So once again this shows that being seekable and being pollable is not generally mutually exclusive. From this point of view I would check the return from epoll_ctl when we initially try to register fd to the poller

https://github.com/golang/go/blob/516e6f6d/src/os/file_unix.go#L173
https://github.com/golang/go/blob/516e6f6d/src/os/file_unix.go#L91

and put that information into some flag to later know whether file descriptor was set to be non-blocking / registered to epoll.

Thanks again,
Kirill

Contributor

navytux commented Apr 25, 2017

Thanks for feedback.

  • I've spawned #20110 about Close vs ReadAt
  • thanks for clarifying about Windows lock & syscall.Pread returns which I missed
  • for me an example of both practically seekable and pollable file would be file located on network or otherwise active filesystem. From this point of view seekable and pollable properties are not mutually exclusive. If we grep linux filesystems sources for being pollable support we see:
kirr@deco:~/src/linux/linux/fs$ git grep '\.poll'
cachefiles/daemon.c:    .poll           = cachefiles_daemon_poll,
coda/psdev.c:   .poll           = coda_psdev_poll,
dlm/plock.c:    .poll    = dev_poll,
dlm/user.c:     .poll    = device_poll,
ecryptfs/miscdev.c:     .poll    = ecryptfs_miscdev_poll,
eventfd.c:      .poll           = eventfd_poll,
eventpoll.c:    .poll           = ep_eventpoll_poll,
fuse/cuse.c:    .poll                   = fuse_file_poll,
fuse/dev.c:     .poll           = fuse_dev_poll,
fuse/file.c:    .poll           = fuse_file_poll,
fuse/file.c:    .poll           = fuse_file_poll,
kernfs/file.c:  .poll           = kernfs_fop_poll,
notify/fanotify/fanotify_user.c:        .poll           = fanotify_poll,
notify/inotify/inotify_user.c:  .poll           = inotify_poll,
ocfs2/dlmfs/dlmfs.c:    .poll           = dlmfs_file_poll,
orangefs/devorangefs-req.c:     .poll = orangefs_devreq_poll
pipe.c: .poll           = pipe_poll,
proc/inode.c:   .poll           = proc_reg_poll,
proc/inode.c:   .poll           = proc_reg_poll,
proc/kmsg.c:    .poll           = kmsg_poll,
proc/proc_sysctl.c:     .poll           = proc_sys_poll,
proc_namespace.c:       .poll           = mounts_poll,
proc_namespace.c:       .poll           = mounts_poll,
signalfd.c:     .poll           = signalfd_poll,
timerfd.c:      .poll           = timerfd_poll,
userfaultfd.c:  .poll           = userfaultfd_poll,

so eventhough NFS is not there

  • notably FUSE is there (and this way any fuse-based filesystem which support polling, because e.g. it is synthethic with data depending on network or something else).
  • some files on /proc are there too - e.g. /proc/kmsg.
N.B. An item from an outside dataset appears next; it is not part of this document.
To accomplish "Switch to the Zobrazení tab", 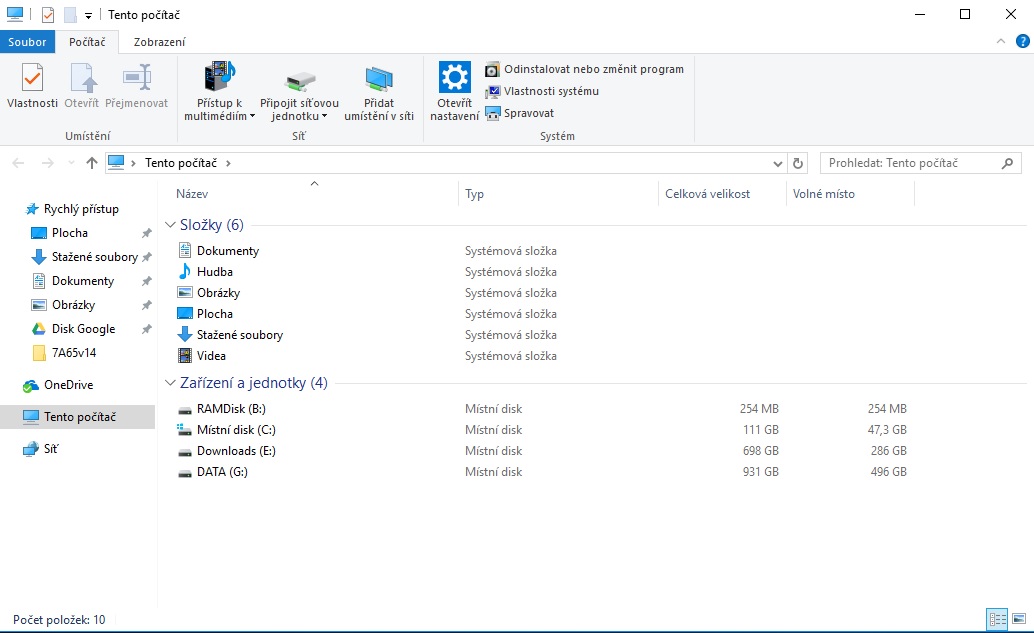I will [x=159, y=42].
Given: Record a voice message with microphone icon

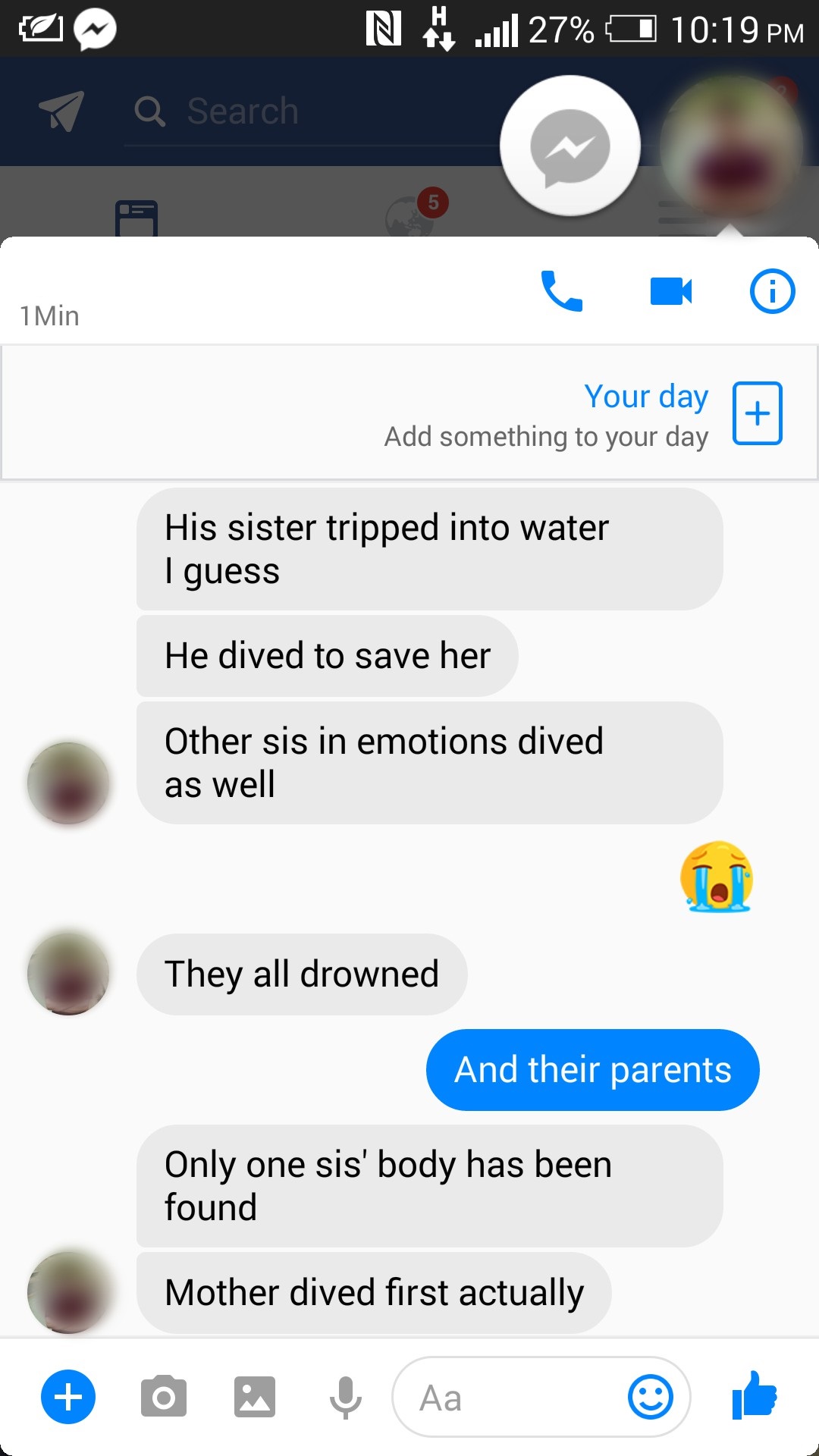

Below is a demo showing /proc/kmsg is both seekable and pollable:

---- 8< ----

#include <sys/types.h>
#include <sys/stat.h>
#include <sys/epoll.h>
#include <fcntl.h>
#include <unistd.h>

#include <stdio.h>
#include <stdlib.h>


int main() {
        int fd, epollfd;
        off_t off;
        struct epoll_event ev;

        fd = open("/proc/kmsg", O_RDWR);
        if (fd == -1) {
                perror("open");
                abort();
        }

        off = lseek(fd, 1, SEEK_CUR);
        if (off == -1) {
                perror("lseek");
                abort();
        }


        epollfd = epoll_create1(0);
        if (epollfd == -1) {
            perror("epoll_create1");
            abort();
        }

        ev.events = EPOLLIN;
        ev.data.fd = fd;
        if (epoll_ctl(epollfd, EPOLL_CTL_ADD, fd, &ev) == -1) {
            perror("epoll_ctl: add");
            abort();
        }
}
root@deco:/home/kirr/tmp/trashme/t# strace ./a.out 
...
open("/proc/kmsg", O_RDWR)              = 3
lseek(3, 1, SEEK_CUR)                   = 1
epoll_create1(0)                        = 4
epoll_ctl(4, EPOLL_CTL_ADD, 3, {EPOLLIN, {u32=3, u64=11215853338799112195}}) = 0
exit_group(0)                           = ?
+++ exited with 0 +++

---- 8< ----

  • the same way as /proc/kmsg is pollable and seekable many other files in /proc are pollable and seekable too (see proc/inode.c entry in above grep + below):
static const struct file_operations proc_reg_file_ops = {
        .llseek         = proc_reg_llseek,
        .read           = proc_reg_read,
        .write          = proc_reg_write,
        .poll           = proc_reg_poll,
        .unlocked_ioctl = proc_reg_unlocked_ioctl,
#ifdef CONFIG_COMPAT
        .compat_ioctl   = proc_reg_compat_ioctl,
#endif
        .mmap           = proc_reg_mmap,
        .get_unmapped_area = proc_reg_get_unmapped_area,
        .open           = proc_reg_open,
        .release        = proc_reg_release,
};
  • OCFS2 also supports both poll and llseek
  • NFS may add support for polling at some point.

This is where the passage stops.